Mel Baggs died. At the age of 39.
Please watch the video if you have any curiosity or familiarity with autism. I’m verbal…overly so. But the things Mel did in the video were all things I did as a child when no one was around. I think it annoyed my sisters a lot. It made my mom angry. And it was just sort of…not allowed after a certain age. I got yelled at and punished, but mostly just shamed for it.
When I’m at home, in my own space, and alone, I still do these things. Opening and closing doors. Popping the lid off a pen for hours. Feeling baking soda between my fingers. Humming. Watching the same video again and again. Playing with LED lights that change color and frequency. Tracing my fingers over the embroidery of a quilt. Constantly having a finger in my mouth, or sticking my tongue out when I am concentrating. Feeling myself completely of my environment and not something separate from it. That is my way of being. It is just that I live in a world where “doing” is what is valued.
When I got my diagnosis, people warned me not to talk about it, not with friends or strangers. I listened for a while, but it was just more of the same…stopping me being me to make others more comfortable.
So much of who I am today is conditioned by what is acceptable to other people. It was very painful and very lonely to grow up like this.
I know Mel didn’t fake it. So much of that is me. And so much of what I write is not for me but so that through words, the most limiting of all languages, I can communicate to the outside world of what is on the inside.
And for that I get seen as just odd, or annoying, or narcissistic, or whiny, or preachy. But everything I share is so you understand a little bit of what it is to be me. I’ve always felt like an an outsider. Like an alien.

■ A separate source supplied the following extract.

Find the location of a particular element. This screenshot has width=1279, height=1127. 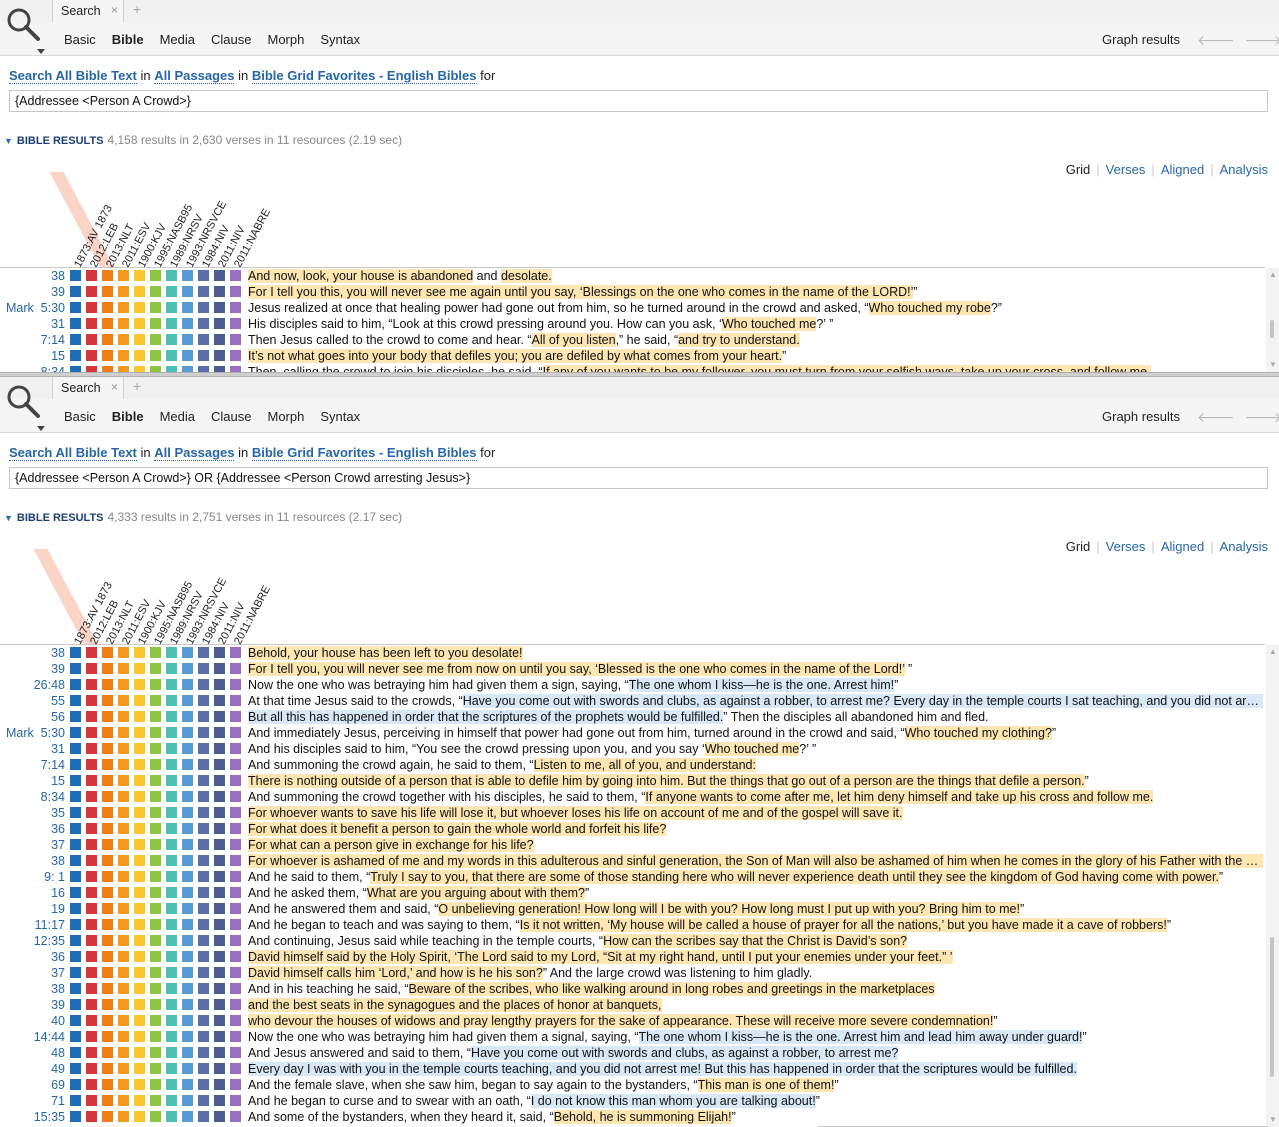

book-label: Mark is located at coordinates (20, 733).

Goodbye, Mel. Thank you for showing us you and speaking for us. I so loved your immense capacity for empathy and compassion for those who could not or refused to understand or reciprocate.
Check Mel out here.
I have to keep going, if only because I have a voice and I see so much that needs to be shared so that everyone else can see it too. Maybe something good can come of it.
From Mel’s Blog:
Usually, when people assume things about me, they’re wrong. My life is complicated, and it does not follow the standard stories that people expect either of disabled people in general, or of people with my specific conditions. Pretty much no matter what I say, it ends up creating assumptions that are inaccurate. I am not trying to mislead people, I just can’t tell my life story every time I say something about myself. Please be understanding about this. Every person is different, even a person with a collection of labels identical to mine is going to be completely different from me in a large variety of ways. For some reason, however, the blame always ends up being put at our feet as disabled people, when we aren’t what someone expected.